CHALLENGE –
Reproduce every line of the entries below word for word, omitting the pictures.

(Rows from a dataset)
***

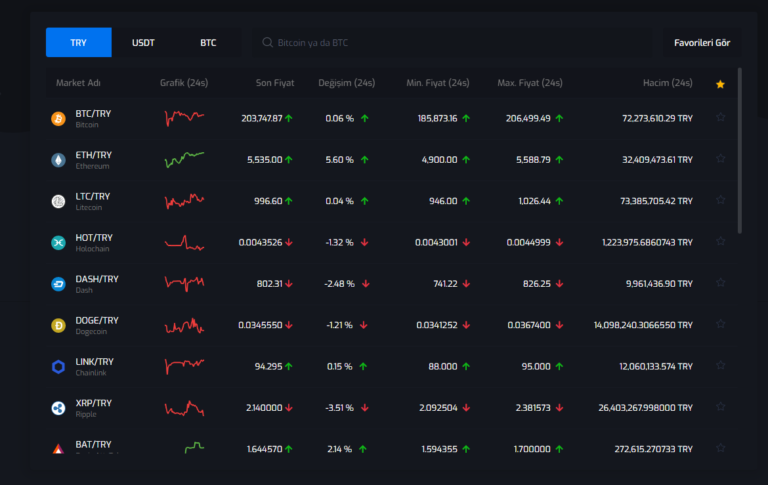Click the Dogecoin coin icon
Screen dimensions: 768x485
[58, 325]
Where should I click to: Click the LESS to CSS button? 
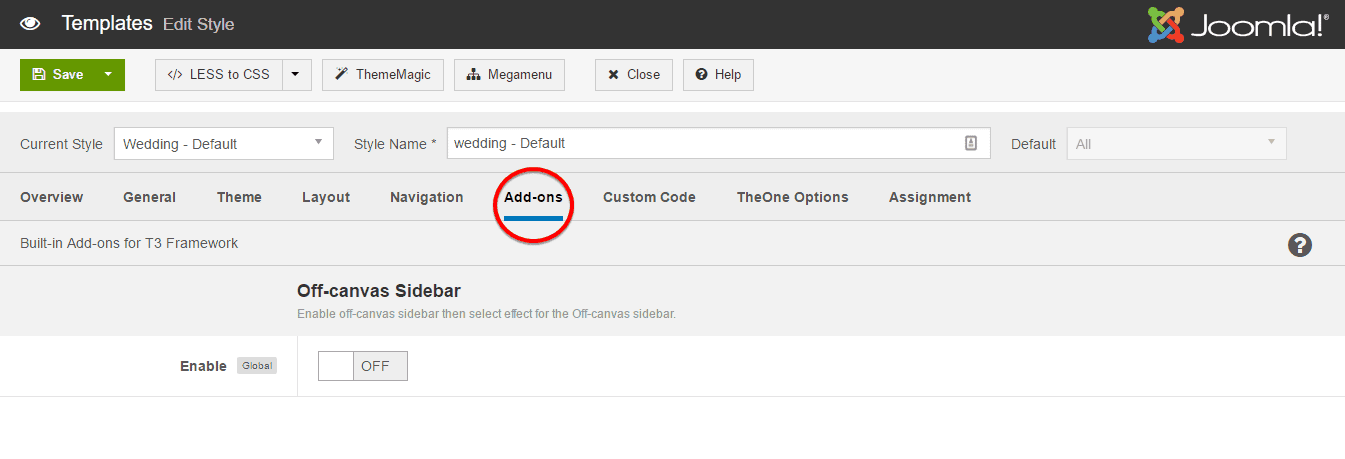(x=218, y=75)
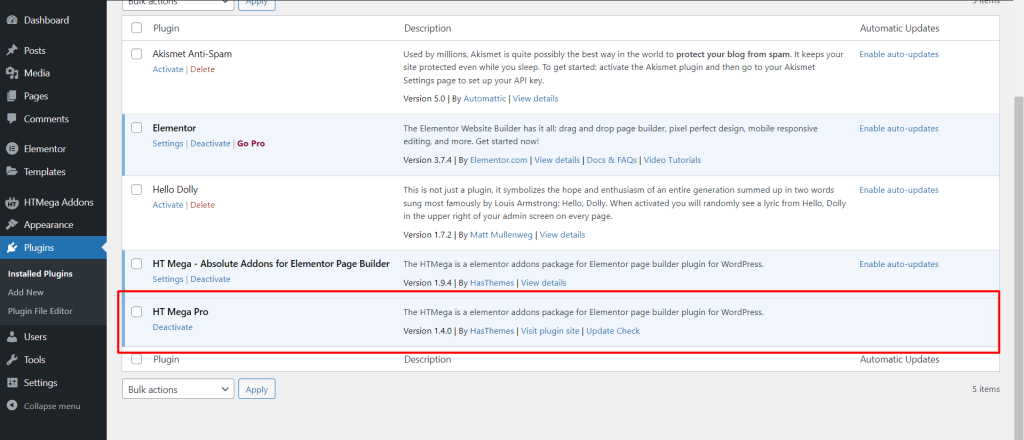This screenshot has width=1024, height=440.
Task: Click Go Pro link under Elementor
Action: [x=251, y=144]
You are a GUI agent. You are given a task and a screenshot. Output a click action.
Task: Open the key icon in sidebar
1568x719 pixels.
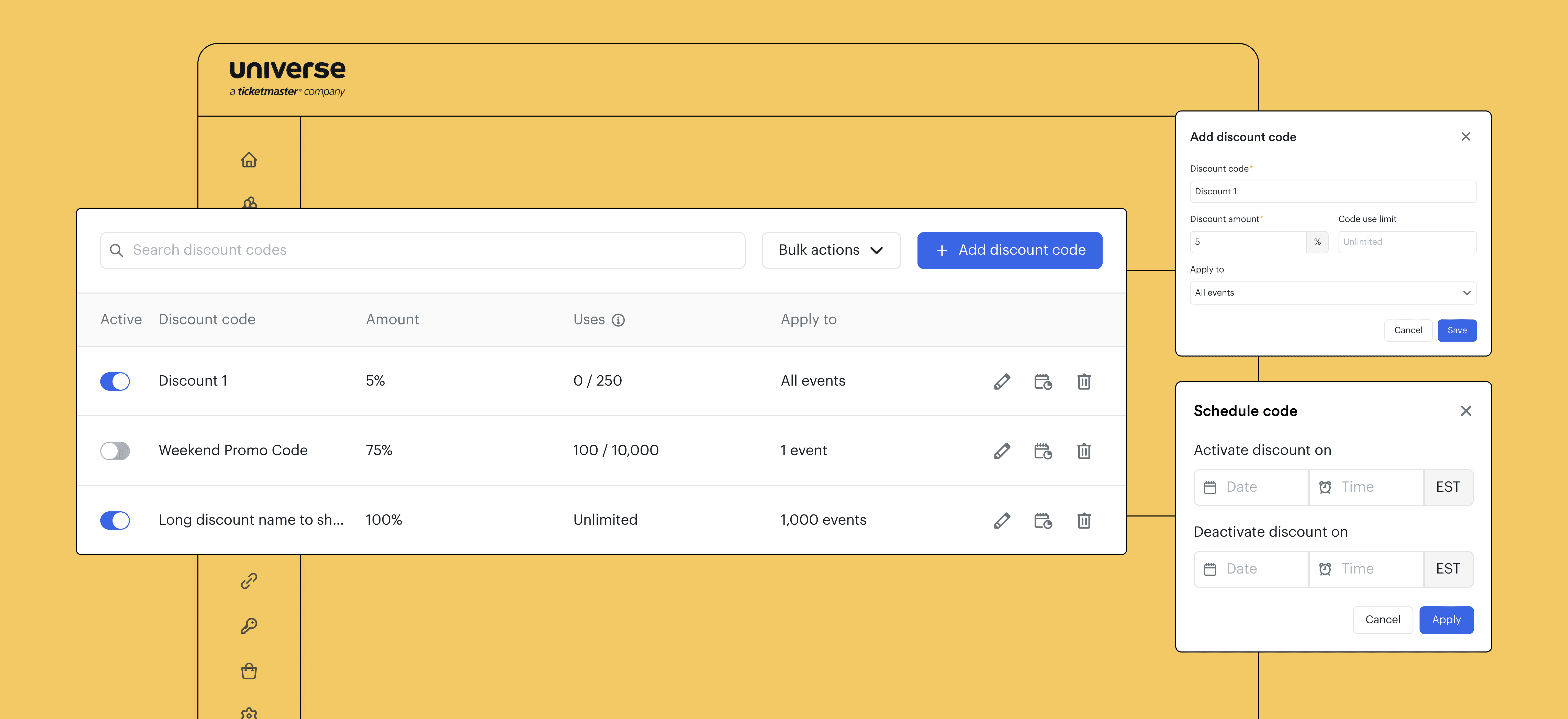(x=249, y=626)
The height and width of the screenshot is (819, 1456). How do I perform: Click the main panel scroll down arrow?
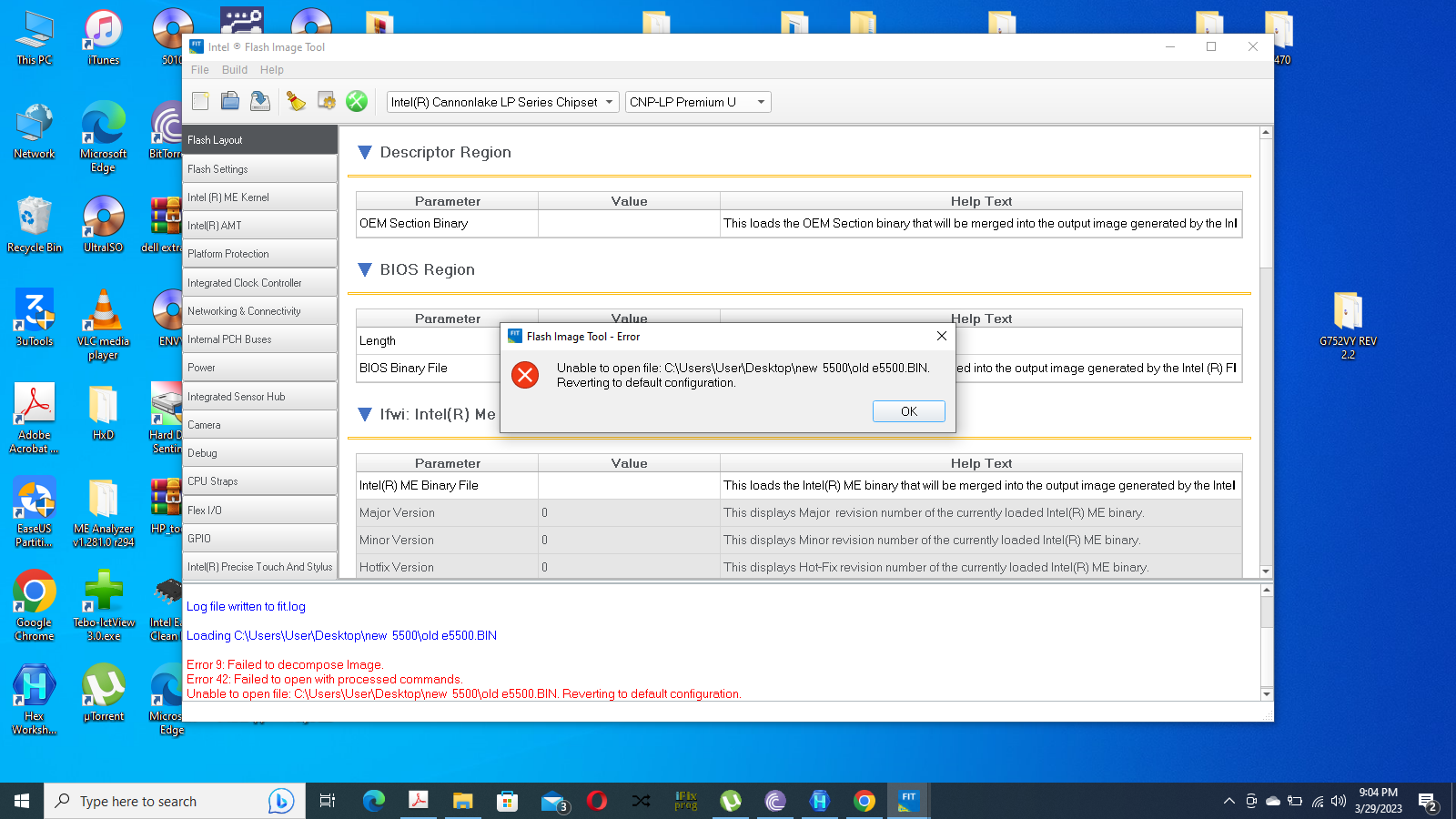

***

COMPLETED TASK –
Click the Dogecoin coin icon
Screen dimensions: 768x485
[58, 325]
Where should I click to: Click the LESS to CSS button? 
(x=218, y=75)
This screenshot has width=1024, height=440.
Task: Click Go Pro link under Elementor
Action: [x=251, y=144]
You are a GUI agent. You are given a task and a screenshot. Output a click action.
Task: Open the key icon in sidebar
1568x719 pixels.
(x=249, y=626)
The height and width of the screenshot is (819, 1456). How do I perform: Click the main panel scroll down arrow?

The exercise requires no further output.